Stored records
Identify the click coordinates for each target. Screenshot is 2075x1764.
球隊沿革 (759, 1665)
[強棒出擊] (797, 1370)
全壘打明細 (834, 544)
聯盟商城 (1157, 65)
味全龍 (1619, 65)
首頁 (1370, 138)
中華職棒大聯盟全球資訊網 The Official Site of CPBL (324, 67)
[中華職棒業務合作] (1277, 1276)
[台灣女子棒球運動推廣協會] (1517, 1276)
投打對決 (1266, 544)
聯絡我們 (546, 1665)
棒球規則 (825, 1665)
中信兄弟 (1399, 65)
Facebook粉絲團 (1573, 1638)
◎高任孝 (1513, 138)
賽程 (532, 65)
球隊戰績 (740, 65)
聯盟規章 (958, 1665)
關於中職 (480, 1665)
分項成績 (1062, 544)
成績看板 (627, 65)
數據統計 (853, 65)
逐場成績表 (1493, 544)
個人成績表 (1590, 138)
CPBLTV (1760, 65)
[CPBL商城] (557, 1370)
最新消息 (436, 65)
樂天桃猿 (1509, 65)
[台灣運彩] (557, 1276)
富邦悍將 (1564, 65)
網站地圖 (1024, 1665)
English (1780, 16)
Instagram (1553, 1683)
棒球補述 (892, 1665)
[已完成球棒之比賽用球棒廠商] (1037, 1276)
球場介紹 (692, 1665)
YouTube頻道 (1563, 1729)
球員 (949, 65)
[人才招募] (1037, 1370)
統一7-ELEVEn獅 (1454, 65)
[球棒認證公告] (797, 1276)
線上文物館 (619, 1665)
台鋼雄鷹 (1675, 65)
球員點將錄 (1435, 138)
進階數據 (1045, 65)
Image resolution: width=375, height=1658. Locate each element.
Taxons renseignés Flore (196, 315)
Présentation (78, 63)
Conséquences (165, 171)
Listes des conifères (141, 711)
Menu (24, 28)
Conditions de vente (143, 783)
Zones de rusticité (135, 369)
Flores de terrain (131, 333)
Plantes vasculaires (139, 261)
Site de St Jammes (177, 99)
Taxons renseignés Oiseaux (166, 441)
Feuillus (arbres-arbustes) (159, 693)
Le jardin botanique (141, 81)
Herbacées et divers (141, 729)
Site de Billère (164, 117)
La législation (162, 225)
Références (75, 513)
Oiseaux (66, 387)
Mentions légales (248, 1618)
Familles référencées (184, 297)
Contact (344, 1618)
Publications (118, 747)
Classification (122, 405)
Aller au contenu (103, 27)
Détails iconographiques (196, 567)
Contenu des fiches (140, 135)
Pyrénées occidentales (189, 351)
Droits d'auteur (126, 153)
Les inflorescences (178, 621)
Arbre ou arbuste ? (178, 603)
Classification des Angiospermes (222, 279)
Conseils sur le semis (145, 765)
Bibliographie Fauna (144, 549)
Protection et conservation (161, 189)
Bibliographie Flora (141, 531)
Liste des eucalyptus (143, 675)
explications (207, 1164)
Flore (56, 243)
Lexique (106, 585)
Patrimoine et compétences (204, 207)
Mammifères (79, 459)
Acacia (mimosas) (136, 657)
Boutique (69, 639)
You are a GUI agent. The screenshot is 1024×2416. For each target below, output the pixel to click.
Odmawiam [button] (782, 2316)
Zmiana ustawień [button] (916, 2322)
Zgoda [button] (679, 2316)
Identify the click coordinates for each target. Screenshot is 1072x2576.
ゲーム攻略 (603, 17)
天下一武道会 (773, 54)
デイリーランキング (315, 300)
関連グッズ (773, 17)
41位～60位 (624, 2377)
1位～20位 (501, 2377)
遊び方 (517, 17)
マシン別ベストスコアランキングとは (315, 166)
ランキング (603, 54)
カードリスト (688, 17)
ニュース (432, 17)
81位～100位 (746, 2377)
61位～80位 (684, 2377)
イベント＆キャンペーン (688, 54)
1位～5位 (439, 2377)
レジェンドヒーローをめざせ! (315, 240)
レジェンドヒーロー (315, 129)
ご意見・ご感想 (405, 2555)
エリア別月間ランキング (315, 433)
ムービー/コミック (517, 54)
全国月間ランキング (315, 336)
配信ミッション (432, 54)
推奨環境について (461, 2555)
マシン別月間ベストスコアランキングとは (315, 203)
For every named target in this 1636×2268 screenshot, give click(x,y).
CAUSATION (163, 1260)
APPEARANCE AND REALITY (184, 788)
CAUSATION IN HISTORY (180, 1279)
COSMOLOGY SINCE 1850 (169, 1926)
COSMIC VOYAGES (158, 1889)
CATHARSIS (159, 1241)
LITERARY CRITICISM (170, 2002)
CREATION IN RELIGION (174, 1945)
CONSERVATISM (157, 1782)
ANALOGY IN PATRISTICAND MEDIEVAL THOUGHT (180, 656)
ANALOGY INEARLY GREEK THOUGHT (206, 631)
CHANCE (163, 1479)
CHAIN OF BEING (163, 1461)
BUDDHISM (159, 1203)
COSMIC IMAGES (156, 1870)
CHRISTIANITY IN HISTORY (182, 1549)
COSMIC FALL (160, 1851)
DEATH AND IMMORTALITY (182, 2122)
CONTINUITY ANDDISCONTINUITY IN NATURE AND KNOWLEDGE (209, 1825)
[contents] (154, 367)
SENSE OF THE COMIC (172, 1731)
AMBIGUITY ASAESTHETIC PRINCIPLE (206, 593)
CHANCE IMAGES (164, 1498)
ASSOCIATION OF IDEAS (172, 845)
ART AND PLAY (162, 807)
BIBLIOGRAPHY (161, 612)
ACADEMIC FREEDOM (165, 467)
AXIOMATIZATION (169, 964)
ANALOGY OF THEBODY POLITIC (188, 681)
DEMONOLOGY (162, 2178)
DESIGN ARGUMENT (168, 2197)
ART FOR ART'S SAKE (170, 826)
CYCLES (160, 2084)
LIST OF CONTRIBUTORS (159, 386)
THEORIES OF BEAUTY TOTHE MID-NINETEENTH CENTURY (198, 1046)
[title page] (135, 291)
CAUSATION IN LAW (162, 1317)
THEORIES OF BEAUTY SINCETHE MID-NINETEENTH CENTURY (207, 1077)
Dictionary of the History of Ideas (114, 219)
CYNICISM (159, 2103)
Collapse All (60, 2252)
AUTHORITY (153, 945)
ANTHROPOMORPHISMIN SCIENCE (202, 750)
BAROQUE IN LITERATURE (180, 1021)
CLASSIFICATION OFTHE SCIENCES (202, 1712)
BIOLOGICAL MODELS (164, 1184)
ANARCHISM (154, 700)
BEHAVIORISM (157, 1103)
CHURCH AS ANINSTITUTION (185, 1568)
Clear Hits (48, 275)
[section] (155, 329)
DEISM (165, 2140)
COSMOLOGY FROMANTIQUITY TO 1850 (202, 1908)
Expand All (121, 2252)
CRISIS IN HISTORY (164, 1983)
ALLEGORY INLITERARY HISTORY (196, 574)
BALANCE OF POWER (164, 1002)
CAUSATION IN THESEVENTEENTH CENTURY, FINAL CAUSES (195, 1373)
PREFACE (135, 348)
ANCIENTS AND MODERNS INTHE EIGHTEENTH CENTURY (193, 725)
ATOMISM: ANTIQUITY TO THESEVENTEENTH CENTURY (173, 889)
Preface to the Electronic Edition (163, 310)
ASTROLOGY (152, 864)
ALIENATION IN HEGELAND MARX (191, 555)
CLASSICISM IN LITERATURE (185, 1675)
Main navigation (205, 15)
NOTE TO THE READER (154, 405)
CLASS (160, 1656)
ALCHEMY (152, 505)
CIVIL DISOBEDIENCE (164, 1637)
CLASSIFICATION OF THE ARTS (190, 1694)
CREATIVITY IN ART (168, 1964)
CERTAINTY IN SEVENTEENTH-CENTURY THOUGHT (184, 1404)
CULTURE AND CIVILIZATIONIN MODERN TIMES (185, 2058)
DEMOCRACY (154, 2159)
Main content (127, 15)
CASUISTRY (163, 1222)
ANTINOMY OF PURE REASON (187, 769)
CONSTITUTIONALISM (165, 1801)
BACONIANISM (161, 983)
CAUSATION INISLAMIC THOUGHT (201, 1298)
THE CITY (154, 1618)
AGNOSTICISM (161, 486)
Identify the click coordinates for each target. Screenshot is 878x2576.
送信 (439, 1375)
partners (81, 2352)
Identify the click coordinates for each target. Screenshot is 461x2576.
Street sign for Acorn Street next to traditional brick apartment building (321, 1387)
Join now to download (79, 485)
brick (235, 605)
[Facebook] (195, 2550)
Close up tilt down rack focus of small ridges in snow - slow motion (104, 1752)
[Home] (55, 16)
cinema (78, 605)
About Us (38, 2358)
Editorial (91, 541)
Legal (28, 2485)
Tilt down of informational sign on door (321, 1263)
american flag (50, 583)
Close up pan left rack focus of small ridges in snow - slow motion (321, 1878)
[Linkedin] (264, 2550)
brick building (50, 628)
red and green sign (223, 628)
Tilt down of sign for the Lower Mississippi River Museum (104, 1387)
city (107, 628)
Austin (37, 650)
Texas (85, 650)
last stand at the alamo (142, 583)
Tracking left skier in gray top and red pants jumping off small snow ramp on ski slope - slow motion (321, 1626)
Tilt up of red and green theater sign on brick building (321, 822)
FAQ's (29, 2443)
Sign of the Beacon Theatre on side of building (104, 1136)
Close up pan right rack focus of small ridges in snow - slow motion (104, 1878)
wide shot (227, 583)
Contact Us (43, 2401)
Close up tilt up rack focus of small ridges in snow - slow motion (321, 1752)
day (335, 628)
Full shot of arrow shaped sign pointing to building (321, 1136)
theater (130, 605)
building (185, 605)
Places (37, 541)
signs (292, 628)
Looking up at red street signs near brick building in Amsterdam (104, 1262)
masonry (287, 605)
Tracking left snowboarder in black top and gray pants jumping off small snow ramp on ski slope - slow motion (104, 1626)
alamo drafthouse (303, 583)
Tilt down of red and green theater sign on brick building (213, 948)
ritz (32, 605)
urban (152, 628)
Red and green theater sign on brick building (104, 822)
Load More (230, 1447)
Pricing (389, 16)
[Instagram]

WHAT YOU WILL DO: Above are the records; from them, give again exactly the lines from the one containing "Listes des conifères (141, 711)" to the one containing "Oiseaux (66, 387)", both lines included, and nothing more.

RESULT OF THE TASK:
Listes des conifères (141, 711)
Menu (24, 28)
Conditions de vente (143, 783)
Zones de rusticité (135, 369)
Flores de terrain (131, 333)
Plantes vasculaires (139, 261)
Site de St Jammes (177, 99)
Taxons renseignés Oiseaux (166, 441)
Feuillus (arbres-arbustes) (159, 693)
Le jardin botanique (141, 81)
Herbacées et divers (141, 729)
Site de Billère (164, 117)
La législation (162, 225)
Références (75, 513)
Oiseaux (66, 387)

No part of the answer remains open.